◆ **EXERCISE**
Among the entries that follow, find every line with the word "computer" and copy it.

◆ **EXTRACTED RECORDS**
##########
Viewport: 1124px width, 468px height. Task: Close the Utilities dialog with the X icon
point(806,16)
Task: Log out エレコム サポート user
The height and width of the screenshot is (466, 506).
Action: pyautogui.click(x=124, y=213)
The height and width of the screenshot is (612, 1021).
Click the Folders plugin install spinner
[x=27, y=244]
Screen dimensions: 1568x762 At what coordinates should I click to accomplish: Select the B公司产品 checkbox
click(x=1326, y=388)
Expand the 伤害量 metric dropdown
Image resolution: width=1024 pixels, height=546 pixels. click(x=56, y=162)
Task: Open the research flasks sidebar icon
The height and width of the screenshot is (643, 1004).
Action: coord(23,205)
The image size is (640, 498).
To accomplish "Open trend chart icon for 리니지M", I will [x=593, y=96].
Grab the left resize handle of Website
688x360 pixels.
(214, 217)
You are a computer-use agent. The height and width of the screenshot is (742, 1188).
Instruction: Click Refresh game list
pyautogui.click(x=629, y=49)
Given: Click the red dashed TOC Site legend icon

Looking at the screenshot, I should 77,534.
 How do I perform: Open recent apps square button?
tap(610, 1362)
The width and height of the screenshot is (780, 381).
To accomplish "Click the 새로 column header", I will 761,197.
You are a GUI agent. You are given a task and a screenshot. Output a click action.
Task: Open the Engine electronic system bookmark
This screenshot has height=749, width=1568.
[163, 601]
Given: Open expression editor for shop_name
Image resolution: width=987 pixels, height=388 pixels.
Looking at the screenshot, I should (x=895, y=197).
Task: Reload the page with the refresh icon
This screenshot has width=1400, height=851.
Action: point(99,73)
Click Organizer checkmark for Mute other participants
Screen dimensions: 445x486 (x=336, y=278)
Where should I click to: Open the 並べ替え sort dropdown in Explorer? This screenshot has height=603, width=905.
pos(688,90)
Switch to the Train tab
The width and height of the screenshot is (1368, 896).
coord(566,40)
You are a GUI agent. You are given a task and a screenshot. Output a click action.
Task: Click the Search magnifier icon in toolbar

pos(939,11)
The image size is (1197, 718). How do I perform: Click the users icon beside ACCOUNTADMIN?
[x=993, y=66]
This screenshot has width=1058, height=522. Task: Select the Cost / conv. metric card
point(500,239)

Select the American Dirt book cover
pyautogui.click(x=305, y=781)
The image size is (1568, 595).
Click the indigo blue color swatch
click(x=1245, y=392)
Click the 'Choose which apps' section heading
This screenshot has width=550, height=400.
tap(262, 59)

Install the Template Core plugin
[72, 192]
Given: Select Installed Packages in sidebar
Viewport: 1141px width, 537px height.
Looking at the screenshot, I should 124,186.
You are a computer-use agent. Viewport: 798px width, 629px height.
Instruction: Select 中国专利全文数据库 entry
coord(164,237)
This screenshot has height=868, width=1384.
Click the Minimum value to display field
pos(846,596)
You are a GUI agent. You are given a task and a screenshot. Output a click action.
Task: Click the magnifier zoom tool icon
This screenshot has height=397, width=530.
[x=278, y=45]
##########
◆ **RESPONSE TO THE TASK**
You are a computer-use agent. The height and width of the screenshot is (742, 1188).
You are a computer-use agent. Viewport: 798px width, 629px height.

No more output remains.